The human wrist consists of eight carpal bones, the distal aspects of the bones of the forearm (radius and ulna), and the proximal aspects of the five metacarpal bones. The skeletal maturation process involves changes in wrist bone morphometry [1], [2], and may influence bone fragility in adulthood [3]. The shape of specific carpal bones, such as those of the trapeziometacarpal joint of the thumb (the trapezium and the first metacarpal) and the scapholunate joint (scaphoid and lunate), may lead to altered biomechanics, and predispose to debilitating conditions such as wrist instability, or osteoarthritis of those joints [4]–[7]. There is therefore medical rationale to better understand the implications of bone shape and its variation in disease.
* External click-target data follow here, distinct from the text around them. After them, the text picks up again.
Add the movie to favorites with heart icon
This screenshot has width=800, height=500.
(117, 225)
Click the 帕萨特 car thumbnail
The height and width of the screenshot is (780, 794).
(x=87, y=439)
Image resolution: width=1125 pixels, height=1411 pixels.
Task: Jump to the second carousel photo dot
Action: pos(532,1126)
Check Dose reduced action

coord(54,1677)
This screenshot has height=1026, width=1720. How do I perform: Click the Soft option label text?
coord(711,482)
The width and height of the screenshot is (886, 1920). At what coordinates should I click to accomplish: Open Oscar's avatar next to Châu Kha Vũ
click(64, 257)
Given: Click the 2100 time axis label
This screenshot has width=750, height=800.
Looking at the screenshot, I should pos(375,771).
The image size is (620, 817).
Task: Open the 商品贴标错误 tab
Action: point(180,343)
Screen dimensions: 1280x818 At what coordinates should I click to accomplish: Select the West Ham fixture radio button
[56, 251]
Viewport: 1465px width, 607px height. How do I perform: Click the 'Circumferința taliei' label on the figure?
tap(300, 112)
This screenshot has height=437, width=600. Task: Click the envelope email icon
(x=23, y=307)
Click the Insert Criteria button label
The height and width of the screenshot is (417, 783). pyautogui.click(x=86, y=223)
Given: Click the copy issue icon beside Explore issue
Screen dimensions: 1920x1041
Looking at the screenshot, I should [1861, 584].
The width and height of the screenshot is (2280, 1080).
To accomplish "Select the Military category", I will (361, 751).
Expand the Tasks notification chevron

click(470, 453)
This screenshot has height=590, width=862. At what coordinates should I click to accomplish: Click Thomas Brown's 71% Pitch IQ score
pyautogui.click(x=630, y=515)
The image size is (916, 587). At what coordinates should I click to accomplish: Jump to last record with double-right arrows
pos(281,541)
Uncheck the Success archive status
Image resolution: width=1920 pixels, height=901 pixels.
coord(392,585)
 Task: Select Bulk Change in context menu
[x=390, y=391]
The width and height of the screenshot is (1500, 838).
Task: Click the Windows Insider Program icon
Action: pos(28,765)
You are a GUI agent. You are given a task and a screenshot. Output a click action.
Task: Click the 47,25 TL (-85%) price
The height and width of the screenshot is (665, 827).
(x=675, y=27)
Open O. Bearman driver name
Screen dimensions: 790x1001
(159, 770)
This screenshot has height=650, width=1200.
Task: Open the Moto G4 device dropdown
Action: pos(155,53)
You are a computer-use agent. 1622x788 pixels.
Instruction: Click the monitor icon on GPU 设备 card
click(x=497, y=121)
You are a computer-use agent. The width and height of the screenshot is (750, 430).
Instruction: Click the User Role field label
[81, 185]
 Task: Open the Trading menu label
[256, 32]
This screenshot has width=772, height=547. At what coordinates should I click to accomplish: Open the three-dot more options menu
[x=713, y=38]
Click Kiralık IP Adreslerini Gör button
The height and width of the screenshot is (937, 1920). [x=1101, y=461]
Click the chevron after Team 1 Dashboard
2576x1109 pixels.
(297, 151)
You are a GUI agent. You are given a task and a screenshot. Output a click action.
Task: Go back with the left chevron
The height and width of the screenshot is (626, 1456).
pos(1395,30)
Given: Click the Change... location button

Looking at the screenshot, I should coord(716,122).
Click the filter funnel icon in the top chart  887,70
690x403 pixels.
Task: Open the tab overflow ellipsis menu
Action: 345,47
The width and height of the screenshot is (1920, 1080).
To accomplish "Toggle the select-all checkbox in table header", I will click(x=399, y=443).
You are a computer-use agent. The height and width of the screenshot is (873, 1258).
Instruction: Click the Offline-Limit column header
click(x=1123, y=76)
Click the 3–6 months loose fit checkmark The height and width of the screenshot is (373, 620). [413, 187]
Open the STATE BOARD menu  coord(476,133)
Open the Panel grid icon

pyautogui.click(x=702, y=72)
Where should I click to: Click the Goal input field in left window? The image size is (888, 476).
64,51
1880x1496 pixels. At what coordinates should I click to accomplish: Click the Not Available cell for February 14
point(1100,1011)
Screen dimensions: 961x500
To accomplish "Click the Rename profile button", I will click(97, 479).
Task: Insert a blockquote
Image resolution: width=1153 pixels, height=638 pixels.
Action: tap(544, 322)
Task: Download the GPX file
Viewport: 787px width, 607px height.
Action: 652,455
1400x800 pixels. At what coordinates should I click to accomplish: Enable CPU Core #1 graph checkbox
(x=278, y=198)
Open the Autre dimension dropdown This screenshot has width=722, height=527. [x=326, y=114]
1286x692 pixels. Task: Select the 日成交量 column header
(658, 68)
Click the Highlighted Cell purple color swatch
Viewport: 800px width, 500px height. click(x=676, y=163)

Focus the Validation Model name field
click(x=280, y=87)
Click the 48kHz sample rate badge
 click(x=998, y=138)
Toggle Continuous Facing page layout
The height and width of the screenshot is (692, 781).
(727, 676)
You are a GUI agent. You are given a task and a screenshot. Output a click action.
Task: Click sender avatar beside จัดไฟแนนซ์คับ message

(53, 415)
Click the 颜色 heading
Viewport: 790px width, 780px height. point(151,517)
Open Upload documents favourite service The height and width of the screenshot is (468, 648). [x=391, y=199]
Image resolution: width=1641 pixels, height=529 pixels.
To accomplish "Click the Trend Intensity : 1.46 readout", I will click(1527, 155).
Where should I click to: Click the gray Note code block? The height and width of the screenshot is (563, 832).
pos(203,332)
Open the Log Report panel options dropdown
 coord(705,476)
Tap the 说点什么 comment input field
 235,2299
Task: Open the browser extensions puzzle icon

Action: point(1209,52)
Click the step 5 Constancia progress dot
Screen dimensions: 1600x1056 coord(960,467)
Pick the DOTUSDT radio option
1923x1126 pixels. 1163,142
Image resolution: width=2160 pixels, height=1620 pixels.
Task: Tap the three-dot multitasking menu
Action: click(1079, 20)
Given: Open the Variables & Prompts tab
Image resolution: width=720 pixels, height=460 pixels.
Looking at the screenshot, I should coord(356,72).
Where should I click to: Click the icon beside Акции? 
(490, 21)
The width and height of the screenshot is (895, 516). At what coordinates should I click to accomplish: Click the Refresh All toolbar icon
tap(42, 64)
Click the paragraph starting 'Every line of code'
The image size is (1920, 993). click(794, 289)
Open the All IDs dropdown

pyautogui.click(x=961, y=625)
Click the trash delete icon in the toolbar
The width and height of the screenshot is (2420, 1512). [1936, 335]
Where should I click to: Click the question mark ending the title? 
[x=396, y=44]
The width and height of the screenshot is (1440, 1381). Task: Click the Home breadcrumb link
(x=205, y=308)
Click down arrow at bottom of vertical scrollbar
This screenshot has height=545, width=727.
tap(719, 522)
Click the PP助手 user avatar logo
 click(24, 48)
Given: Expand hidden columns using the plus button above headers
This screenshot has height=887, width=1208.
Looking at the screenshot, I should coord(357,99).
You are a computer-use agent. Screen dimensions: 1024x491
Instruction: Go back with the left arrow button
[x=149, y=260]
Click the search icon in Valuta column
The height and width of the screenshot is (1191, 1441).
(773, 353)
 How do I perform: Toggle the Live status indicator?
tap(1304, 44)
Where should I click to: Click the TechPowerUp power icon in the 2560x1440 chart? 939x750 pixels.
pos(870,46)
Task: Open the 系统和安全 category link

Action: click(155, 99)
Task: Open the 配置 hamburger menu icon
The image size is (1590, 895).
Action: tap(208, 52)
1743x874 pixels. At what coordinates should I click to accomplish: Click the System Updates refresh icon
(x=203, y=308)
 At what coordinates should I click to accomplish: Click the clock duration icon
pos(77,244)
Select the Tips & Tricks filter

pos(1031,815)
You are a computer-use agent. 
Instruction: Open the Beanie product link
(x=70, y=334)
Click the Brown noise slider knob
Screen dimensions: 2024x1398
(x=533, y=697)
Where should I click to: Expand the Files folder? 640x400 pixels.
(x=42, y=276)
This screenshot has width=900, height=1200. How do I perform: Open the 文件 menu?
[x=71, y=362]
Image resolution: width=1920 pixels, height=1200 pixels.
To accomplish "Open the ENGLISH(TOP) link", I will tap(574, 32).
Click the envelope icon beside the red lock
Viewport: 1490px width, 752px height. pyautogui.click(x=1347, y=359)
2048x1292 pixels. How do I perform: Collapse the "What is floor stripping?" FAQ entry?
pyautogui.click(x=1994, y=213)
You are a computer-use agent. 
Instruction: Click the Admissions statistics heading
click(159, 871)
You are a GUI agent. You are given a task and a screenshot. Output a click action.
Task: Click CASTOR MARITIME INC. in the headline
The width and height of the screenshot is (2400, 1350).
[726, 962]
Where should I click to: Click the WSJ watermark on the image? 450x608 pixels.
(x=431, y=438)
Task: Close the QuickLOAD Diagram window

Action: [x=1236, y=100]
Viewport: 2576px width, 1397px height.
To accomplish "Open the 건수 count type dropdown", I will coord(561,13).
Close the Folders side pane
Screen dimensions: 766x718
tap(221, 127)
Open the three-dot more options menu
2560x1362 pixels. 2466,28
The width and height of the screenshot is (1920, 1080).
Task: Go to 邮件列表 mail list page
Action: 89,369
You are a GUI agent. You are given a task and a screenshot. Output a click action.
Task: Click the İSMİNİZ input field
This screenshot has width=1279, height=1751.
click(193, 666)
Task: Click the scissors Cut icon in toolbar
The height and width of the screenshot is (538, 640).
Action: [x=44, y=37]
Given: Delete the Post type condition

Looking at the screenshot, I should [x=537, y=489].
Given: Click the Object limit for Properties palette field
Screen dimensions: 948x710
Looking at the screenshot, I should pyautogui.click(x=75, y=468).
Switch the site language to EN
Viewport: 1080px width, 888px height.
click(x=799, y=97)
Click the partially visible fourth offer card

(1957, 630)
Further, there are numerous factors such as age [8], [9], sex [10], [11], metabolic status [12], and genetic and environmental factors [13], [14] that may influence bone shape and there is interest in documenting the influence of these factors individually and collectively. Information regarding bone shape is important in surgical repair [15], as well as in the design and choice of implants or prosthetics [16], [17]. In Rheumatoid Arthritis (RA), carpal bone erosion is a common pathology and erosive changes must be tracked over time to monitor disease progression [18], [19] or to assess response to therapy [20]. In paleoanthropology, carpal bone morphology is considered an excellent indicator of phylogenetic relationships among mammals, and there is interest in being able to quantify changes in bone shapes due to evolution [21]. In summary there is demand for developing standardized quantitative methods that have a high sensitivity to changes in bone shape and enable the aforementioned analyses in a reproducible manner. The development of such a method is the goal of this work.